Há pouco mais de 10 anos, o primeiro Homem-Aranha era lançado nos cinemas, provando de uma vez por todas que filmes baseados em super-heróis espalhafatosos de quadrinhos poderiam funcionar nas telonas. É bem verdade que, já no ano 2000, o primeiro X-Men havia sido lançado, recebendo boas críticas e gorda bilheteria.

No entanto, X-Men – O Filme de Bryan Singer, por melhor que ele tivesse sido, ainda era uma obra razoavelmente distante da estética dos quadrinhos, sem cores vibrantes e roupas coloridas. O medo, àquela época, era que isso não funcionasse direito perante os espectadores, mesmo considerando os filmes do Superman décadas antes.

Homem-Aranha é um herói que, mesmo que se queira mudar muito sua história de origem e acontecimentos subsequentes, precisava manter algo importantíssimo para sua mística: o uniforme. E temos que convir que as cores vermelha e azul em uma roupa justa cobrindo todo o corpo, com padrões de teia e aranhas no peito e nas costas tinha todas as chances de não funcionar no cinema.

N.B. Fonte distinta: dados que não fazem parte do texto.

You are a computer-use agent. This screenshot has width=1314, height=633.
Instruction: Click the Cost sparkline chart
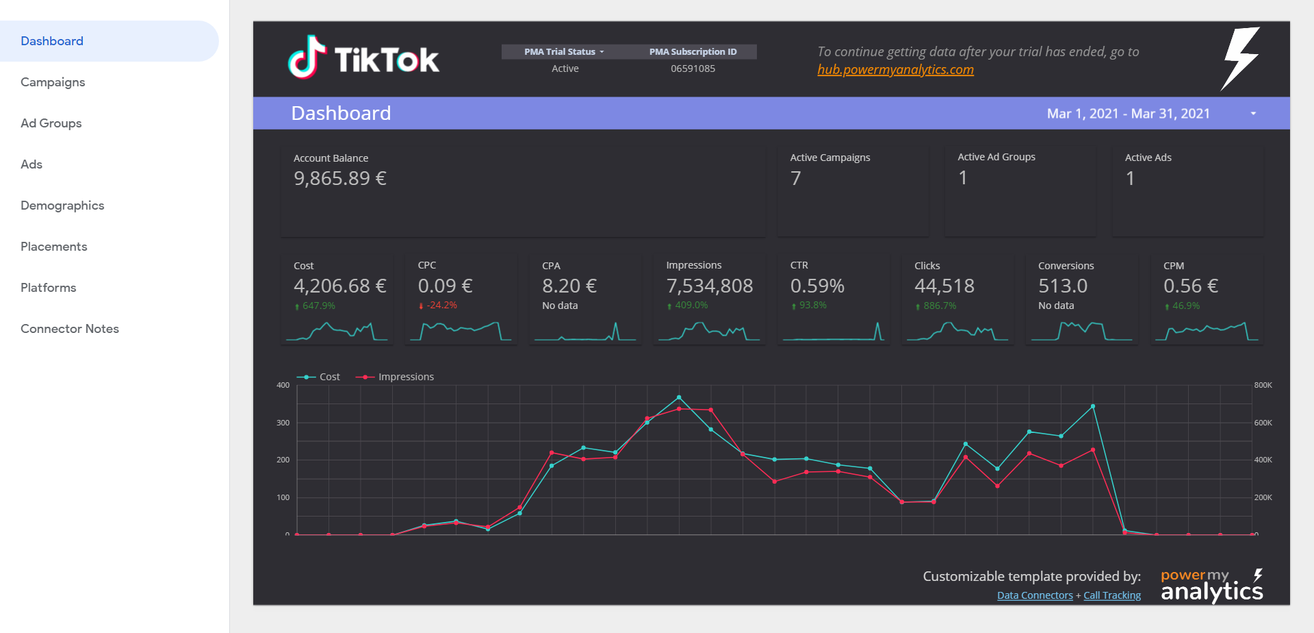click(337, 331)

No entanto, mudar o uniforme, como Singer fez elegantemente em seu X-Men, significaria que os fãs (e o Homem-Aranha tem várias e várias gerações deles) criariam uma revolta sem precedentes.

Não foi à toa, portanto, que Homem-Aranha ficou no chamado development hell por nada mais nada menos que 25 anos. Somente quando a Sony, em 1999, comprou os direitos de adaptação cinematográfica da MGM, que já havia encomendado um rascunho de roteiro de James Cameron, foi que a versão cinematográfica do amigão da vizinhança realmente decolou. Cameron já não estava mais ligado à obra, mas seu trabalho serviu de base ao roteiro que David Koepp (escritor de Missão Impossível e Jurassic Park, dentre vários outros filmes famosos) acabou desenvolvendo.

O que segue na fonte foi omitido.